22 / 41
メドと合流と挨拶と
しおりを挟む「フーナさま。これは一体……」
地上に降りてきたら、メドが珍しく目を見開き驚いている。
冒険者のギルドの建屋があったであろう
今はただのデカい水溜まりを見つめて。
「ち、違うんだよぉっ!わざとじゃないんだよっ!だってメルウちゃんが出てきて、メドがいなくなって、それで鳥さんがわたしを――――」
私はそれに対しブンブンと長い袖を振って言い訳する。
「ワタシが出て、いなくなって?フーナさま適当な事言わないで」
と、ジト目を更に薄めて私を鋭く睨む。
「ち、違うんだってっ!メルウちゃんは脳内の女神でメドはメドでしょっ!だから別人なんだよぉっ!」
あわわと説明するけど自分でも何言ってるか分からない。
こんな時まで女神のメルウちゃんは私を困らせる。
「もういい。アド、ワタシたちは一度離れよう」
そう言ってアドの手を引いて私に後ろを向け歩いていく。
「メ、メドぉ!私を置いてかないで!見捨てないで!せっかくメドに会えたのにっ!なのに、う、うわわわんっ!」
私は頭を抱えて蹲り大泣きする。
止めようと思っても止めどなく涙が溢れてくる。
幼女の姿になってから本当に情緒不安定だ。
やはりこの姿に子供らしさが引っ張られているんだろうか。
女神のメルウちゃんを見てウキウキし、メドの美しい幼女姿を見てドキドキし、アドのロリ巨乳を見てワクワクしてるし。

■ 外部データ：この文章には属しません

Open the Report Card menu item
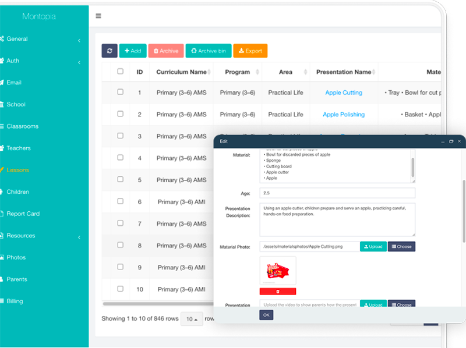466x348 pixels. point(23,214)
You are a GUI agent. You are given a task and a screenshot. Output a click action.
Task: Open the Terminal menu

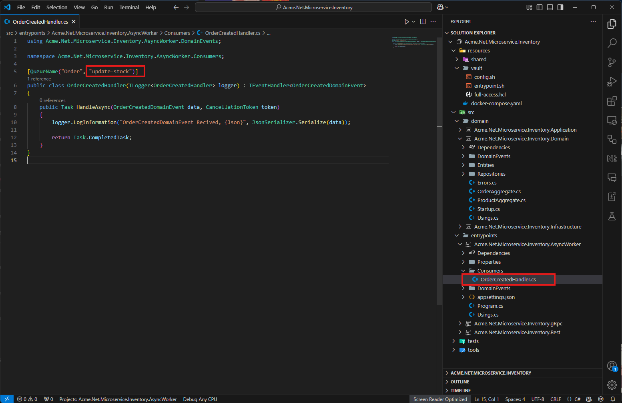pos(129,7)
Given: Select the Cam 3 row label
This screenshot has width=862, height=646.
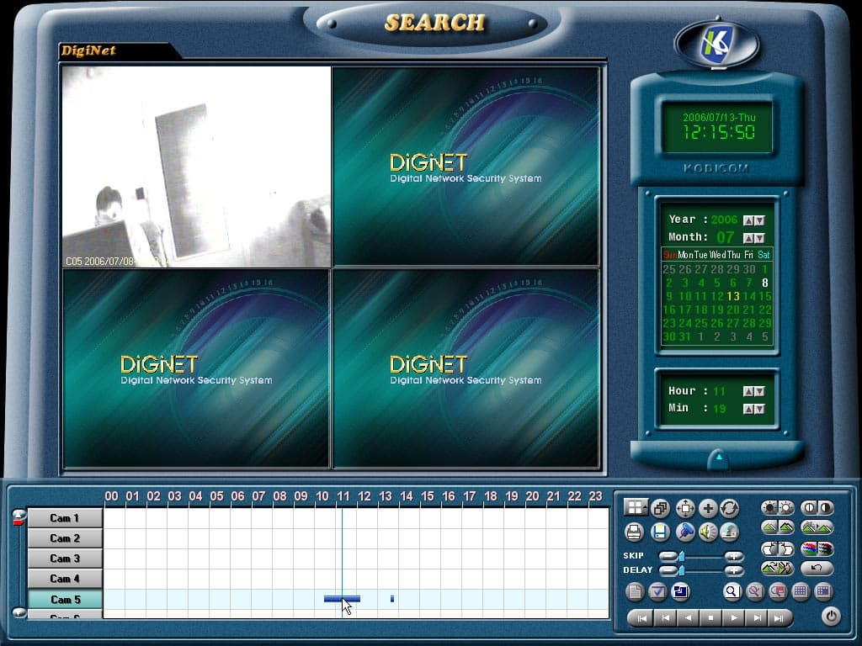Looking at the screenshot, I should pos(65,559).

って、これは元々だった気もしないわけでもないけど……
それでも感情の起伏をコントロールしずらいのは本当だ。
「お、おいフーナっ!それと白い幼女と青い……幼女?」
そう声を掛けてきたのはロリ男だった。
なんでアドで幼女呼びを言い淀んだのかは、きっとあの容姿に不釣り合いな大きな胸を見たからだ。
やはりこの男はロリコンだ。
私たちには危険な存在だ。
「何?」
「何だ?」
メドとアドはロリ男の呼びかけに仲良く後ろを振り向く。
その繋いでる手の間に私も入りたい。
「そのぉ、そこの白い、えーと――何て呼べばいいんだっ!?」
「メドでいい。そう名付けてもらったから」
「そ、そうか変わった名前だな俺はルーギルだ。で、そっちの青いのは?」
「俺はアド」
「俺?お前も変わった名前だなっ!それと俺って。そんなデカいむ――」
「それで何?」
ルーギルと名乗った冒険者風な若い男は、アドの胸部に目を奪われながら何か良からぬ事を口走りそうになったところで、メドが話に割って入る。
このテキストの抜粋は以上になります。